Friday, 14 September 2012

"Social Justice" In Healthcare

"...NHI expenditure on households with the lowest 20 percent of income grew by only 4 percent between 2000 and 2009, but expenditure on households with the highest 20 percent of income grew by 40 percent in the same period,” Consumers’ Foundation board member Hsieh Tien-jen (謝天仁) said.
“Rich people are using more medical resources than poor people, but paying the same premium rate,” he said."
How is this happening? 

First, the obvious economic possibility; relative to their income level and the rate at which they are charged under the NHI system, the costs of medical treatment to the people in the top 20% income bracket must have either remained low, or decreased relative to their income over time. If this is what has happened, then it must surely be due to rises in income for these people whilst medical costs have remained static, rather than their income remaining static and medical costs falling. 

A second possibility is that the people in the top 20% income bracket are using up comparatively more expensive resources (e.g. chemotherapy?) than the people in the lowest 20% income bracket. If that is true, is it because the rich are comparatively less healthy than the poor (e.g. with fewer fruit and vegetables in their diet, less exercise and greater consumption of alcohol)?

And a third possibility could lie with a disparity in disposable time; are those in the top income bracket more easily able to take time off work to go to the clinic or the hospital (or to stay home "sick") than those in the bottom income bracket?

Or, of course, some combination of all three...?

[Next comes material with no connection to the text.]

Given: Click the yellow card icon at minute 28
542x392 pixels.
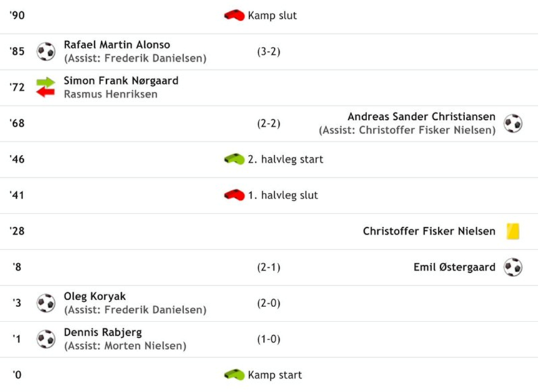Looking at the screenshot, I should (x=513, y=231).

In any case, it should be noted that although the rich may be paying the same NHI rate as the poor, the absolute value of their payments will of course be many times higher than that paid by the poor due to the disparity in income.

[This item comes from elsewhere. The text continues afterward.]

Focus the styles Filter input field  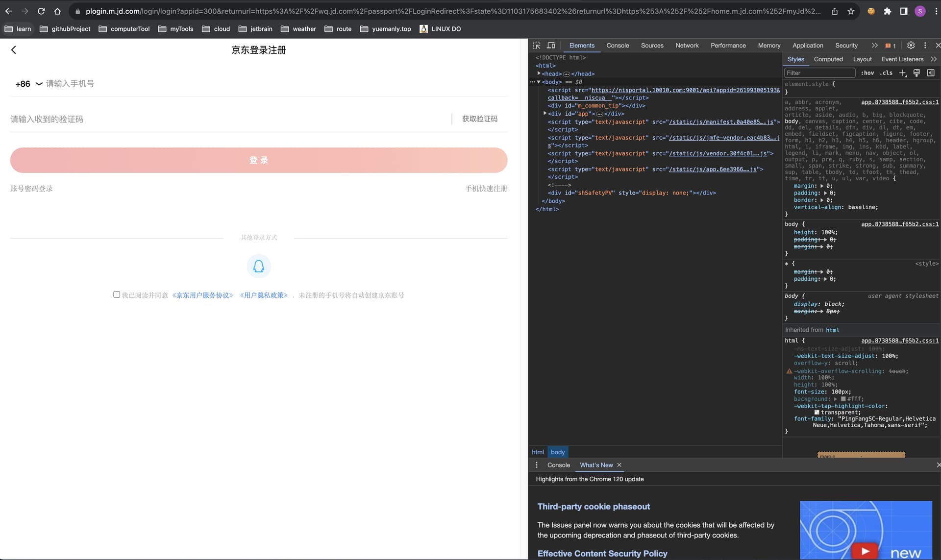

So the rich will already be paying more than the poor for their consumption of medical resources as well as consuming more of these resources - but of course it is not enough that the rich merely pay more is it? The implication laid out by Mr Hsieh is that either the rate should remain unchanged, or it should be adjusted downwards rather than upwards, and - in addition - the NHI should monitor and regulate spending more tightly to avoid inequalities of outcome wherein rich people can afford to spend more on their healthcare than the poor.

Yet haven't richer people always been able to spend more on their healthcare (or - logically - anything else) than poor people? Isn't that what being rich ultimately means - that you have more cash to splash? What was Mr Hsieh expecting? That the government (with help from their freinds in the medical industries of course) could construct a socialized healthcare system and expect a broadly egalitarian or platykurtic distribution of consumption?

To avoid inequalities in the distribution of resources like this, then either the State must eliminate (or "alleviate", in the Left's Orwellian phrase) income disparities or it must impose a command-and-control regime over healthcare expenditure.